Monday, September 22, 2008

Always say thank you

Margaret Visser has the kind of voice that a Brit might call "plummy" though it seems to me to be something closer to caramel or dark fudge sauce. In other words, she is someone you want to listen to even if she's merely reading the phone book.

Who is she and how do we know this? At first we thought she was an academic dug up by the diligent producers of the CBC -- she was a regular on Morningside back when it existed; she may still be a regular of the CBC but I am not.

Lucky for us, though, she is also and perhaps foremost an author of remarkable books on tiny subjects, "micro histories" they are now called, now that this has morphed into a full-on genre.

A beloved much earlier book, Much Depends on Dinner, was about dinner --she traced the history and social mores behind the most typical of plain suppers, roast chicken with potatoes, corn -- and how each element came to be on our plate and its place in the world of agriculture, commerce, culture. She spoke of it weekly on the radio, and reading it was even better. Delicious.

Her newest book is The Gift of Thanks, a clever bit of scholarship on the history and meaning of gratitude. Fingers crossed that if there is an audio version, she is the one who is reading aloud. That would be something to be grateful for.

Gratitude is often in short supply.

There is very little that is more alluring, charming, engaging, warm.

Twenty-four hours ago I left the memorial service of a woman I never met but wish I had; a woman who had such a force of personality, whose life force was so strong that I, a total stranger, was touched by her, moved by her example, and I like all of her friends and her family am determined to learn from her so that she did not die in vain.

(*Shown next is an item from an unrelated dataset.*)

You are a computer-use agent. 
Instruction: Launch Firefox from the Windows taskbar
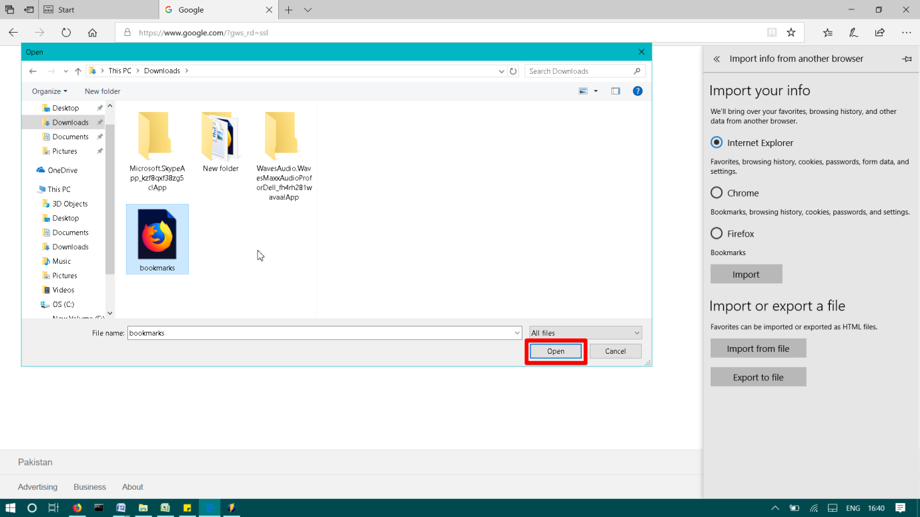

In short, she was a great many things that can be summed up by the fact she was grateful. She loved life and knew it to be a gift, she lived every moment, she fought for things worth fighting for and laughed at the rest. She could see the funny side, she chose to be thankful for what she had rather than lament what she didn't -- and what she didn't have was profound. She didn't have health and therefore didn't have time, the time to see her kids grow up or to see her garden bloom. No matter.

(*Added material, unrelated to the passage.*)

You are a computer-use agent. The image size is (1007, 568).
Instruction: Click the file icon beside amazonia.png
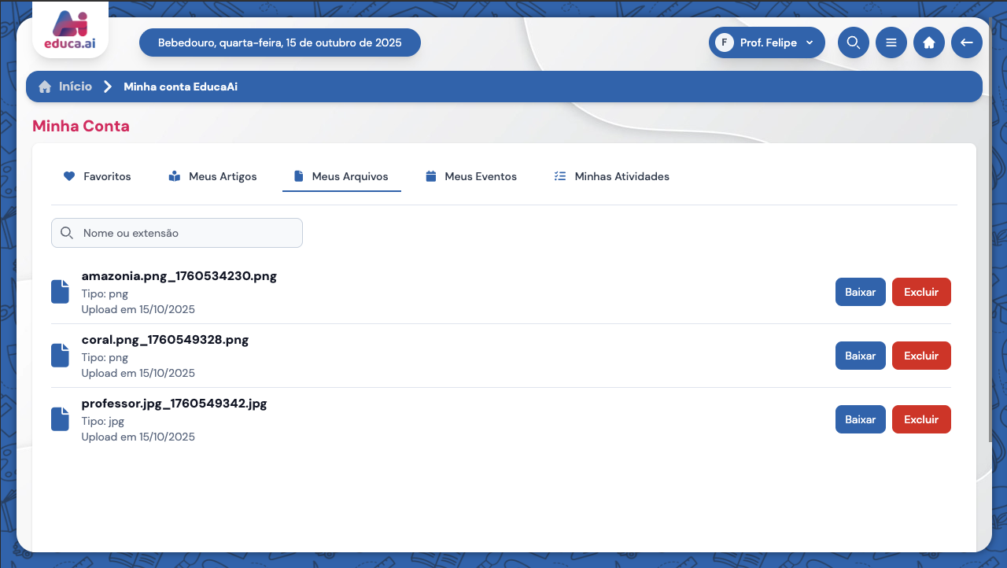click(60, 292)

From the stories her friends and family told of her, from the deep grief they feel, from the photographs that show her bright smiling, always smiling, face it is clear she was remarkable and someone put on earth to show the rest of us how it's done. In particular there were two photos of her with her husband -- one on their wedding day, one where she is leaning her head against his shoulder and what we see is the utter contentment and quiet happiness of loving and being loved, and knowing that love will never be forsaken.

She loved. Loved life, she loved her family, she loved her friends, career, books, music, her garden, her home. She was postive, a light in the darkness, she did not take for granted, not anything, not one thing.

Appreciate more. Be more kind than is necessary, everyone has their own struggle. Show gratitude.

What a good book at the right time.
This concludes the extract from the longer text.